Action item: Provide again, from the entries below, every line from the one containing "You are a computer-use agent. The width" through the one containing "Image resolution: width=1480", exactly as written, and no other line.

Data to examine:
+++

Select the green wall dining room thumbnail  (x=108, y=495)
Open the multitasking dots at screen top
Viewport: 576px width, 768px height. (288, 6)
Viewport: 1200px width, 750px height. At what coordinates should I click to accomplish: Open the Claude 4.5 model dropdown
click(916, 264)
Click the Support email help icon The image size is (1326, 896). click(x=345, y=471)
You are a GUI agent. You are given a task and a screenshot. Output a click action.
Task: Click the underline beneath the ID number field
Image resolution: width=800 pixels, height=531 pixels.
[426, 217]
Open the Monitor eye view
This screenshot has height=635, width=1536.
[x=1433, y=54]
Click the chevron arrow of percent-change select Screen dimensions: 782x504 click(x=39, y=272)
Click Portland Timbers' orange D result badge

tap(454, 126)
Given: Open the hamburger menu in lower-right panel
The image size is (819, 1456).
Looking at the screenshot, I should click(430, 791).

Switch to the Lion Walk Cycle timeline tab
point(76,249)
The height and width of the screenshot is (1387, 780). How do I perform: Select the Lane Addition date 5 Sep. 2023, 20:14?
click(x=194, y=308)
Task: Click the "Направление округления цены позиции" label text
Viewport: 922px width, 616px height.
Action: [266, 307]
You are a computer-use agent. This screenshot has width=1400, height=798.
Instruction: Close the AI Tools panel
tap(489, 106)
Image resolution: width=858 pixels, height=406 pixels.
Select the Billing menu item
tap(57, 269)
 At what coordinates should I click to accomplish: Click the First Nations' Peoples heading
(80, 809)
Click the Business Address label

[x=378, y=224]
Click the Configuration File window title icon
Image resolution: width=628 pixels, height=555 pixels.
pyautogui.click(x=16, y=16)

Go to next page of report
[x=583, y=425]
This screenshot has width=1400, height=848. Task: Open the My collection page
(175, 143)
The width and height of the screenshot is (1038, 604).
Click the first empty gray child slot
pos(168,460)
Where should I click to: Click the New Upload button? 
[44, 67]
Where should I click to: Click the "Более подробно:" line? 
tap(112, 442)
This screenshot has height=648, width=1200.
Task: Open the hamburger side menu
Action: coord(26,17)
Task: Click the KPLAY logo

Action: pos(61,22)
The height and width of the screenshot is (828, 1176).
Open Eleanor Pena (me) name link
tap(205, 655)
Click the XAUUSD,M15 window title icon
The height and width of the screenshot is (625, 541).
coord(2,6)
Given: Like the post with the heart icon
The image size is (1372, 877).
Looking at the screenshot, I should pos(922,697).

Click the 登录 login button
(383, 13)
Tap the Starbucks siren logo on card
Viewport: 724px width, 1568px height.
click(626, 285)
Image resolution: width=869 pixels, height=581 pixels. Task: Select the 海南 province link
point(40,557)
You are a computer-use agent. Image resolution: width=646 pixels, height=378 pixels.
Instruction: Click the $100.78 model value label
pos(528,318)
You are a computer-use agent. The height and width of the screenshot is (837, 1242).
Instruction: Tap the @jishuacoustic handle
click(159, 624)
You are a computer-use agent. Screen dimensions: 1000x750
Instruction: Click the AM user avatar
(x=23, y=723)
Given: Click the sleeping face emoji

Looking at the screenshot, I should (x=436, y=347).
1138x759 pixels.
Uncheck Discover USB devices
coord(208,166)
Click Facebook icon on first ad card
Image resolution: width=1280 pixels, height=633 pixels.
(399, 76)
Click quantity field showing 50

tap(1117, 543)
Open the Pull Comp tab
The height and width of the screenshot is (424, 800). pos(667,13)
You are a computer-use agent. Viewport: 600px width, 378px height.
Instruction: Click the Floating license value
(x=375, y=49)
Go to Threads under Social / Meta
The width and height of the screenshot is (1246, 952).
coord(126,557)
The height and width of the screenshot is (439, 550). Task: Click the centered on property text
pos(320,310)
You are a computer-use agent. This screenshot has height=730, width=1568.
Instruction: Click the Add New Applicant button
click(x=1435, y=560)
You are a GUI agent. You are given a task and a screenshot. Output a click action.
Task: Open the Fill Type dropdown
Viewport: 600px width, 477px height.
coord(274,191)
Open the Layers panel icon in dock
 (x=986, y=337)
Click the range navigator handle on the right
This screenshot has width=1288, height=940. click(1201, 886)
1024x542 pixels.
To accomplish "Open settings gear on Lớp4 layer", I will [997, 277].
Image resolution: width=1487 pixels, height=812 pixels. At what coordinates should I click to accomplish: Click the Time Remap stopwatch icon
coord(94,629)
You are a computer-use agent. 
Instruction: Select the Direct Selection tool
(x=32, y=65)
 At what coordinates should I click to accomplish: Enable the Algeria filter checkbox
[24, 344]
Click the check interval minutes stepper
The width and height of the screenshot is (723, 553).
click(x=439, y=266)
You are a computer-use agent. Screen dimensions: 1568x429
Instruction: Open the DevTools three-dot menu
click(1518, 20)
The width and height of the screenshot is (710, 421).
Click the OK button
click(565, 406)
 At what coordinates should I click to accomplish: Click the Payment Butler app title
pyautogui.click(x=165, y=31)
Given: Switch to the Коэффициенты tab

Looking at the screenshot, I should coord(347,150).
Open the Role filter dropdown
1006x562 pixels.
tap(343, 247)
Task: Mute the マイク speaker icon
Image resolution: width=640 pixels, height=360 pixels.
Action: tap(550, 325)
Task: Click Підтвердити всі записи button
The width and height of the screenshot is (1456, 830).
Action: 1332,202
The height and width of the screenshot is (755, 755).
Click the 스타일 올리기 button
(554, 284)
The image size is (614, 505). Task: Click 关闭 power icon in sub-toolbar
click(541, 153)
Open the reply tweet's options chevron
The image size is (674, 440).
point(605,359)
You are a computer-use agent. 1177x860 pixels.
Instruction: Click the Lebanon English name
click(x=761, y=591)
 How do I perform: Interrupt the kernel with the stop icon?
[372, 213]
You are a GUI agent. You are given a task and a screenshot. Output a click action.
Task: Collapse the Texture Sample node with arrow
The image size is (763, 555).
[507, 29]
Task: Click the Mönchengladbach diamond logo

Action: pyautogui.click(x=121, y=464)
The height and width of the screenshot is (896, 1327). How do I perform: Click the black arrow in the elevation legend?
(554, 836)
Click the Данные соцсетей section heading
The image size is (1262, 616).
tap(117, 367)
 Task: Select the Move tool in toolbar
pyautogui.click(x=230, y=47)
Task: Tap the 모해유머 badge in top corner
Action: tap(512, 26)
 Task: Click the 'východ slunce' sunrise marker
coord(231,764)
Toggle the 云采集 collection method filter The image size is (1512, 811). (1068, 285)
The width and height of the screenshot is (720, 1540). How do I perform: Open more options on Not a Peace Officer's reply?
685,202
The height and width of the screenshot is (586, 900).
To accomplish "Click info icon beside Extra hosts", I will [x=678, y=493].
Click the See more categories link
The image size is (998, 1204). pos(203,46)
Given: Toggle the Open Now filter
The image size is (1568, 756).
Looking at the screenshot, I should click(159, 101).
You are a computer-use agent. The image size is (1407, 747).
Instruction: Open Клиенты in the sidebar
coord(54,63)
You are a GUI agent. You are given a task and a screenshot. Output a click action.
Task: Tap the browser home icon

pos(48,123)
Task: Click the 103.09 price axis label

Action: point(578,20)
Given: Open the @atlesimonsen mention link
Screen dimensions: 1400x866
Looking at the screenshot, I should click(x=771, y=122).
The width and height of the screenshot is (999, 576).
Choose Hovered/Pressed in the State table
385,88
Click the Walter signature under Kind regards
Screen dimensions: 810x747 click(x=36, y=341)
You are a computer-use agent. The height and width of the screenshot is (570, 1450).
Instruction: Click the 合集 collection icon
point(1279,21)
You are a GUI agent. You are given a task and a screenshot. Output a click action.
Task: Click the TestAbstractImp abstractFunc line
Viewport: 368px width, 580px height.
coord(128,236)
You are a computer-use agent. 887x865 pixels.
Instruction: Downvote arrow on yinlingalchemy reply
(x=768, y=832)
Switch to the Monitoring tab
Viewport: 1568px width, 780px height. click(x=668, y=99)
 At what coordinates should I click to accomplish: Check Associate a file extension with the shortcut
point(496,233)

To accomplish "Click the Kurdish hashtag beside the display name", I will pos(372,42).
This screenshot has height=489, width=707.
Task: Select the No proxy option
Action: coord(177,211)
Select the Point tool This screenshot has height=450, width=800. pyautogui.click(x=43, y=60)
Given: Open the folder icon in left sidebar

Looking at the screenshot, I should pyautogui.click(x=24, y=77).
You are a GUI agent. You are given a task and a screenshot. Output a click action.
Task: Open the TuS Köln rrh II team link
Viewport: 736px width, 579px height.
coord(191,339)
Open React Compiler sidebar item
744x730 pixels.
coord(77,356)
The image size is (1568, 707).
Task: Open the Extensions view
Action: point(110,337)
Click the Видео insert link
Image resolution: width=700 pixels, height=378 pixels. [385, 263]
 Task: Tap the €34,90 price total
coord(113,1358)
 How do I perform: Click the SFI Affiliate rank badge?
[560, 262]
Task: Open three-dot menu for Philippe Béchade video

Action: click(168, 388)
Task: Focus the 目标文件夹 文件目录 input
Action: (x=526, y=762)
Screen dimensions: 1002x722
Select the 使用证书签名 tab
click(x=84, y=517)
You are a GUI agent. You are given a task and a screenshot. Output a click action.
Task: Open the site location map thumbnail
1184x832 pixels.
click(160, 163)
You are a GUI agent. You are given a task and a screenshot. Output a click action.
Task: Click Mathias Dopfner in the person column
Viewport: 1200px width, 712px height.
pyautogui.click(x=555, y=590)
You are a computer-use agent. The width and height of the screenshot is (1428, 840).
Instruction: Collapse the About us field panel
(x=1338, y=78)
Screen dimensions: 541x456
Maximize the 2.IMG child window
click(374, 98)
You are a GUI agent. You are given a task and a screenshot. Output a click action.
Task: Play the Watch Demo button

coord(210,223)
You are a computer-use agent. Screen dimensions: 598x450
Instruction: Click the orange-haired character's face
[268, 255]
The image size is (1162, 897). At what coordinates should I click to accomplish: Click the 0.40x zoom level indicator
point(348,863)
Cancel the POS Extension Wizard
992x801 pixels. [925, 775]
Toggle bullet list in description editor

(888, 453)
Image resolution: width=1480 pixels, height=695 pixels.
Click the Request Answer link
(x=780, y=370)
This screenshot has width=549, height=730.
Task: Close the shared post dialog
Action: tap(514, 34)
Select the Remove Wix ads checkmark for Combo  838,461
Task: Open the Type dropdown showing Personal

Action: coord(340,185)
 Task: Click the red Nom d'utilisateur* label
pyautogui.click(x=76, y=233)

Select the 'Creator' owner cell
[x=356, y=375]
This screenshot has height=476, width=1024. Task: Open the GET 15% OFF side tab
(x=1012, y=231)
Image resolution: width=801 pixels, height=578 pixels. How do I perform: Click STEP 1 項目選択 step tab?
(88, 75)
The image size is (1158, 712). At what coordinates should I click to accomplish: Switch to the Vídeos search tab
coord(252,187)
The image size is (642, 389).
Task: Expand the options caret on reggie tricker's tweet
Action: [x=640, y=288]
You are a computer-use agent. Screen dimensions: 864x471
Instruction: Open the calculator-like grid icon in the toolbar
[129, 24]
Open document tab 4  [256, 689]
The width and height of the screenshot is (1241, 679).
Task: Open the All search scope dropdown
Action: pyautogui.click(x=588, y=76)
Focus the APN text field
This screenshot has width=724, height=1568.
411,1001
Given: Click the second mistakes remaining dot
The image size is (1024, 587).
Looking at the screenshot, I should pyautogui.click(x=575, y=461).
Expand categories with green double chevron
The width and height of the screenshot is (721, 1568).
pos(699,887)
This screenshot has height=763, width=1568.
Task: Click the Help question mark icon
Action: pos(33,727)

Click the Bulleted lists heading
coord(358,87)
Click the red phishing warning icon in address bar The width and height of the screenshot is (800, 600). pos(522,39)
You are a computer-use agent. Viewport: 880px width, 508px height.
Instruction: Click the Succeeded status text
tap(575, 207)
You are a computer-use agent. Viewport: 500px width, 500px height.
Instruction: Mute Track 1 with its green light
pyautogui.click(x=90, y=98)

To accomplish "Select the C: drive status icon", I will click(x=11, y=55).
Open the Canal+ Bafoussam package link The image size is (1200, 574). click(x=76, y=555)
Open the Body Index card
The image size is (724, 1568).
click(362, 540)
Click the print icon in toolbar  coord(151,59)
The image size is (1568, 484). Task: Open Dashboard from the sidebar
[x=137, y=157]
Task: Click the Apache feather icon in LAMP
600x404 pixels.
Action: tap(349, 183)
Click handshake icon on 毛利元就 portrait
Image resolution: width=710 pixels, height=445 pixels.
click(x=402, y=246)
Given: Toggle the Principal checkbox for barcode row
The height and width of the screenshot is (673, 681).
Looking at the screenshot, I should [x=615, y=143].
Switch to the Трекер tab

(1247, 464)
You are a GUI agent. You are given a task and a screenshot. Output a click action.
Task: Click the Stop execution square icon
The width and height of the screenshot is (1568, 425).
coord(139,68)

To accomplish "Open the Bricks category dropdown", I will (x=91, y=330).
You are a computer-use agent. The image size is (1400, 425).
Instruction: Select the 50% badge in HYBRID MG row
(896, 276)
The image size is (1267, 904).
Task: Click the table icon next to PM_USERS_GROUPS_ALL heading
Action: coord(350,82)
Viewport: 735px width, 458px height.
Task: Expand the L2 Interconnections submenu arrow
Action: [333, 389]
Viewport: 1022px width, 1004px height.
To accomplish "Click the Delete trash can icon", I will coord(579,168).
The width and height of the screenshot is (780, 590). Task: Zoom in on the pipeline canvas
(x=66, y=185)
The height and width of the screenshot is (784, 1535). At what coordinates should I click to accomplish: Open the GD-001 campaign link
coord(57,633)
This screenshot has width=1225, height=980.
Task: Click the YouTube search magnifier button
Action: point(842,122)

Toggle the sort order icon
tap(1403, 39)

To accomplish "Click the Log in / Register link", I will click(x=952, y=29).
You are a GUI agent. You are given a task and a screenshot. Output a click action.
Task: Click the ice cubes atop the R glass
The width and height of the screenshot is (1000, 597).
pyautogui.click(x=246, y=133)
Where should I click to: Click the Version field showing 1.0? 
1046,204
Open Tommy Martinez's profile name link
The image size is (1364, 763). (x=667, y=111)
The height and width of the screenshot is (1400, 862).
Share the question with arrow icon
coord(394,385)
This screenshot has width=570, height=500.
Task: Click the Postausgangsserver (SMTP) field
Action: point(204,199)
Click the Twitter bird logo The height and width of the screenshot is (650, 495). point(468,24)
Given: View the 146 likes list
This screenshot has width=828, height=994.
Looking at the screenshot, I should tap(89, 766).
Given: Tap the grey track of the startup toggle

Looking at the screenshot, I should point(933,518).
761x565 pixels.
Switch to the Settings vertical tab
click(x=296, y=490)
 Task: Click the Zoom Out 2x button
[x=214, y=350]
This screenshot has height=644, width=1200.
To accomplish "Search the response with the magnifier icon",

+++

Response to this task:
You are a computer-use agent. The width and height of the screenshot is (1428, 840).
Instruction: Collapse the About us field panel
(x=1338, y=78)
Screen dimensions: 541x456
Maximize the 2.IMG child window
click(374, 98)
You are a GUI agent. You are given a task and a screenshot. Output a click action.
Task: Play the Watch Demo button

coord(210,223)
You are a computer-use agent. Screen dimensions: 598x450
Instruction: Click the orange-haired character's face
[268, 255]
The image size is (1162, 897). At what coordinates should I click to accomplish: Click the 0.40x zoom level indicator
point(348,863)
Cancel the POS Extension Wizard
992x801 pixels. [925, 775]
Toggle bullet list in description editor

(888, 453)
Image resolution: width=1480 pixels, height=695 pixels.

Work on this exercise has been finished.